__Your goal__. Return every entry exactly as written, with the pictures removed.

Dataset excerpts:
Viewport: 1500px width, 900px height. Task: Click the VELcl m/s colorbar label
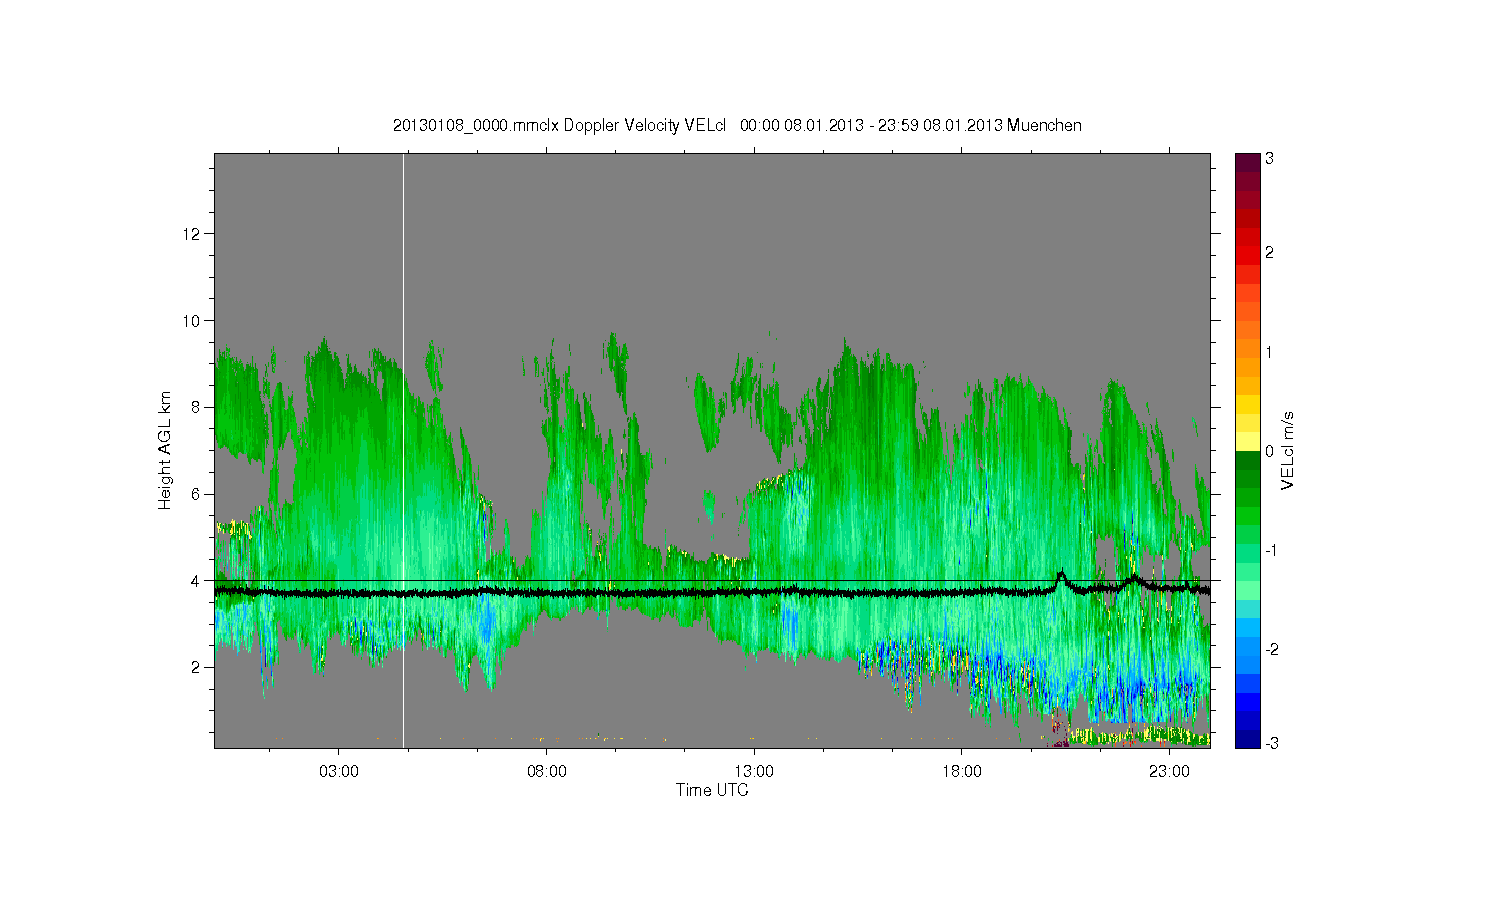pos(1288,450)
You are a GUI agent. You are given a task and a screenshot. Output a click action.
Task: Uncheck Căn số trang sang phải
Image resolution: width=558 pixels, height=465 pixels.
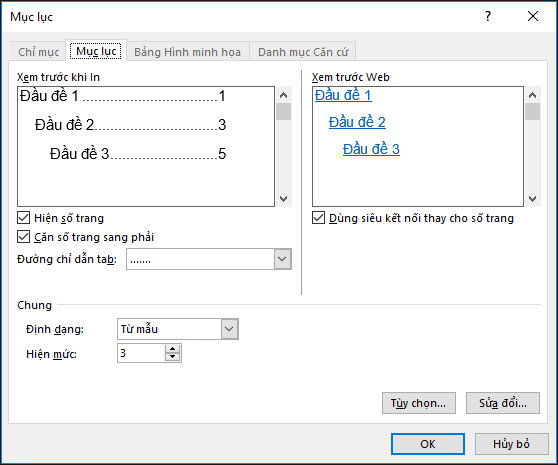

__Reply to the task__.
Viewport: 1500px width, 900px height. Task: Click the VELcl m/s colorbar label
pos(1288,450)
You are a GUI agent. You are given a task and a screenshot. Output a click action.
Task: Uncheck Căn số trang sang phải
Image resolution: width=558 pixels, height=465 pixels.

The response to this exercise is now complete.